権之助坂を下る途中には、飲食店や居酒屋、オフィスビル、ライブハウスや公園など、あらゆるものが存在している。
目黒川を渡って坂を下り切ると、大鳥神社という由緒正しい神社に出る。
その近くには、有名な爆盛りラーメンの店があったりする。
「まだまだ暑いなぁ」
「東京の暑さは異常ですよね〜」
「なんでワシまで……」
「あ、ここですよ」
権之助坂から目黒川を左に入ったオフィスビル。
目当ては3Fに入っている株式会社【プロトコントル】。
プログラム用語であるプロトコルと、紙飛行機を表すコントレイルを合わせた造語だと言う。
言葉通り、システム開発を主に請け負う中堅会社だ。
新垣はいつも通りとしても、悠華さんのダレッぷりは半端ない。たまには外に出ようよ。
「ワシ、その辺で茶ーしばいてても良いかな?」
「悠華ちゃんの用事でしょうがっ!」
「あうう……ならば早く入るのだ」
「社長の鎌切です」
俺の目の前には、ガリガリで髪はボサボサ、眼鏡をかけて目の血走った男がいる。

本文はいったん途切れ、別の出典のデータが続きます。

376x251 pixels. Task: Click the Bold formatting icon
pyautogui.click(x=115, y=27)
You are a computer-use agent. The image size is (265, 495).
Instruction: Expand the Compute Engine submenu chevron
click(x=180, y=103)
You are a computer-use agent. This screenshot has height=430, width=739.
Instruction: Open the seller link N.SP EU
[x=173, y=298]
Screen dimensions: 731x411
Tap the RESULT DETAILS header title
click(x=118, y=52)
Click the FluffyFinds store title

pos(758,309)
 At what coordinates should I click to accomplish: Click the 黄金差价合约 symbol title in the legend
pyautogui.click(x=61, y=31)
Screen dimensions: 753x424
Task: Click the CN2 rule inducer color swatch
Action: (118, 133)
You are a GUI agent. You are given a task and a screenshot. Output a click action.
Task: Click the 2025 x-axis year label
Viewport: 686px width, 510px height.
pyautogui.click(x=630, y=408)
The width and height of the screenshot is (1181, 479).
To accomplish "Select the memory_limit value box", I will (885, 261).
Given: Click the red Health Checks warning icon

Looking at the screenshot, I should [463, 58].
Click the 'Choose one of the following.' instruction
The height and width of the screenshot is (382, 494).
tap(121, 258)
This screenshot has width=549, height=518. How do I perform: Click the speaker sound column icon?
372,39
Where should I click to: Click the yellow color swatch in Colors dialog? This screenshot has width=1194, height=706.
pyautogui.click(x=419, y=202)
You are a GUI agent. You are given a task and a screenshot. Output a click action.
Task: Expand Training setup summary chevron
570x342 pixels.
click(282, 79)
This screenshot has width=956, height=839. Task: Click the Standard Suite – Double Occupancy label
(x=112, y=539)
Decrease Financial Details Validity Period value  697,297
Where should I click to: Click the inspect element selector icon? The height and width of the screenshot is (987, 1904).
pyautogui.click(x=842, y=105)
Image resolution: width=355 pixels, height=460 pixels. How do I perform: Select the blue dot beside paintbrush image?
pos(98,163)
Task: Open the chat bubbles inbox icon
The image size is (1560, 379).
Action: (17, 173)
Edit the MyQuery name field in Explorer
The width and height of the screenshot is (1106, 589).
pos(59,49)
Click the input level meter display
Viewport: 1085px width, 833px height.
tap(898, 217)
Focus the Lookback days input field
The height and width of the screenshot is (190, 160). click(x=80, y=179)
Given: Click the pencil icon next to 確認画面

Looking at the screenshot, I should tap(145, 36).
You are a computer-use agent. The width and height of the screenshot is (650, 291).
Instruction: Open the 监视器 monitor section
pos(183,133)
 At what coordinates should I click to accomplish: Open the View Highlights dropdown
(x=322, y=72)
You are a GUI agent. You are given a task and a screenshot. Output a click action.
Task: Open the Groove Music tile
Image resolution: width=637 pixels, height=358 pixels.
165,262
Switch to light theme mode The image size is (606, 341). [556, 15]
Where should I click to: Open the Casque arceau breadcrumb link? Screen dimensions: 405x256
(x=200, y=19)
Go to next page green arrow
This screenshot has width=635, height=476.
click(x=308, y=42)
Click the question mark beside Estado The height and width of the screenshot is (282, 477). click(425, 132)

ヨレヨレのチェックのネルシャツをデニムにインしている。
うん、テンプレなデスマーチ中のエンジニアだ。
【プロトコントル】の社内では、二十数人のエンジニアが黙々とキーボードを打ち込んでいた。
何だか雰囲気暗いなぁ。
ここは一つだけある小さな会議室。
「ども、【ブラックエンゼル】の岸谷です」
「新垣です」
「【バタフライアクセス】の小島じゃ。
今日は親会社の社長にも来てもらったぞ」
鎌切さんの表情がパッと明るくなる。
「ゆ、ゆうかりん様!
お会い出来て光栄です!!」
「うむ、マンティヌス氏じゃな」
「ゆうかりん?」
この人たちは何を言っているのか。
「うむ。言ってなかったかの」
「何も聞いてないよ」
「うむ。マンティヌス氏は、ワシのチャット友達。
いわゆるチャッ友じゃ」
知らんがな。
「ゆうかりん様は、僕たちのチャットルームの女神なのです!」
鎌切さん、目が怖い。
元から血走ってるだけに。
「古くはIRC時代から、国内のプログラマーのチャットコミュニティがあっての。そこで知り合ったのじゃ」
「ゆうかりん様は、あの頃から神プログラマーとして目立っていたのですが、当初は皆、中の人は男だと思ってたんです」
「そうじゃな。
なんか知らんが、誰も彼も生暖かい対応をしておったのぉ」
じとっとした目で鎌切さんを見る。
「いやだって、普通男しかいない界隈ですからねぇ!
しかし、アメリカ留学中に雑誌の取材を受けたことをぽろっと語られて、調査班がゆうかりん様を特定!
我らのアイドルゆうかりん様が誕生したのです!!!」
そんな熱く語られても……。
まぁ、悠華さん可愛いからね。
言動とのギャップが激し過ぎることを除けば。
「ま、そんなわけでワシは個人を特定されておったのだが、最近皆も自分から名乗るようになっての」
「ええ。匿名でひっそり集う時代は終わりました。
インターネットを通じて知り合った者同士が、個人として繋がる時代が来ているのです!」
実名ソーシャルネットワークの黎明期がこれから来るからな。
プログラマー界隈は時代を先取りしてるなぁ。
「マンティヌス氏が困っとるというので、こうして足を運んだわけじゃ」
「ところでマンティヌスというのは……」
「ああ、私のハンドルネームです。
私の苗字、昆虫のカマキリみたいでしょ。
それを英語にして文字っているのです」
カマキリは英語で言うとマンティス、だからか。
「じゃあゆうかりんというのも……」
「うむ。ワシのハンドルネームじゃな。
ワシの家には花梨の木が多く植わっておっての。
爺やがよく花梨の果実でのど飴を作ってくれたことを思い出して、ゆうかりん、じゃ」
「なるほど」
アイドルみたいなネーミングだと思ったが、全然違う切り口だった。
「しかし生のゆうかりん様にお会い出来るとは、私マンティヌス、光栄の至り!ゆうかりん様は実在した!
ありがたや、ありがたや」
「うむ。好きなだけ拝むが良いぞ」
もう宗教だな……。
オタサーの姫、的な?
ちょっと違うか。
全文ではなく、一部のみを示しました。